Office 365 is an online-based service that shares similarities to Google Apps and Zoho, and it lets people collaborate on documents, spreadsheets and e-mail using a combination of subscription desktop software and web apps. Microsoft’s popular applications like Word, Excel, Exchange, and PowerPoint will now be able to be licensed month-to-month with an online version.
Pricing starts at $6 per user per month for small businesses. The cost for medium to enterprise-size businesses ranges from $10 to $27 per user per month. This is considerably more than competitor Google Apps, which is $5 per user per month no matter how big the company.
A lot of the cloud-based tools available in Office 365 were previously available under the less-friendly name Business Productivity Online Suite. 365 improves on those tools by updating Exchange Online and SharePoint Online to include the features of the 2010 desktop version whereas BPOS had its software bits based on the 2007 versions.
The online services that 365 specifically offers are Office Professional Plus, Exchange Online, SharePoint Online, Lync Online, and Office Web Apps. The set of Web Apps are slightly slimmed down versions of Word, Excel, PowerPoint, and OneNote that are accessible through a web browser.

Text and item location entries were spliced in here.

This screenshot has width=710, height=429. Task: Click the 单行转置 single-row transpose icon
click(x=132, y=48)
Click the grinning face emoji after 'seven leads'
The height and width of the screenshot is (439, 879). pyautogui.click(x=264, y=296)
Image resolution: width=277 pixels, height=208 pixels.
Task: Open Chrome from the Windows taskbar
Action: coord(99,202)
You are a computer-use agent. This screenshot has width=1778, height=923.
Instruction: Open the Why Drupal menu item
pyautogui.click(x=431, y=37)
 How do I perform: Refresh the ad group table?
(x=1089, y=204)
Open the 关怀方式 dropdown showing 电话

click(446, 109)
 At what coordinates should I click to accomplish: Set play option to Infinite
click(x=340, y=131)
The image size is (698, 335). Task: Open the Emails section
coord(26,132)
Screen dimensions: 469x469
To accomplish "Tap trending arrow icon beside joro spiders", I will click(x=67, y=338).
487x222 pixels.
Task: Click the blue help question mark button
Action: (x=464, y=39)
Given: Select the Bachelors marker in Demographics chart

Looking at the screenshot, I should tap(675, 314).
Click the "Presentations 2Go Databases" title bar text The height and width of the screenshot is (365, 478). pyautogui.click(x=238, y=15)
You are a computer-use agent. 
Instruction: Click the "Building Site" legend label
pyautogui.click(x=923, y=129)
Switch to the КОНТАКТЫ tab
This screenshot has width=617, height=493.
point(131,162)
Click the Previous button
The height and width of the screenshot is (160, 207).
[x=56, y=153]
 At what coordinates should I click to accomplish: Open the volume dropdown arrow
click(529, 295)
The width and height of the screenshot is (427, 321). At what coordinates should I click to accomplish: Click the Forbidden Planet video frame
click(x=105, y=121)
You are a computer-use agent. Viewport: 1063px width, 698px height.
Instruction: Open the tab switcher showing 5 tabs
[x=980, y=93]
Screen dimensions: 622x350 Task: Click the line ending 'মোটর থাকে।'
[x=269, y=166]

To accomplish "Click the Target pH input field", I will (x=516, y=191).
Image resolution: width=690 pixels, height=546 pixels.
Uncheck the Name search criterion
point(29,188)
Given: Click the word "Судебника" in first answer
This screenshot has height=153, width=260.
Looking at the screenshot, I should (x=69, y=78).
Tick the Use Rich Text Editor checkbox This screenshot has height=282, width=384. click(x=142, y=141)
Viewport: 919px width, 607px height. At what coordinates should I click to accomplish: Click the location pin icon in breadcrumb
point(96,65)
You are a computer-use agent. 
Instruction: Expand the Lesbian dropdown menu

Google’s similar Google Apps suite of cloud-based programs offers online e-mail, documents, spreadsheets, and more. Yesterday, Google Apps Product Manager Shan Sinha made the case on a company blog that Apps was a better overall product. Sinha’s main issues with 365 were that it wasn’t built for teams, it costs more, it only focuses on Windows-based platforms, and it has too much dependence on desktop software rather than being 100 percent in the cloud.
Each suite of apps has its own strengths. Google has an edge on price and the ability to work on all platforms, but Microsoft has the edge on familiarity and deep features like Excel formulas and macros. It will be fascinating to see what sort of adoption rate we see in the next year between the two services as more businesses invest in cloud-based systems and software.
Are you interested in checking out Office 365? Would you consider moving from Google Apps to try 365?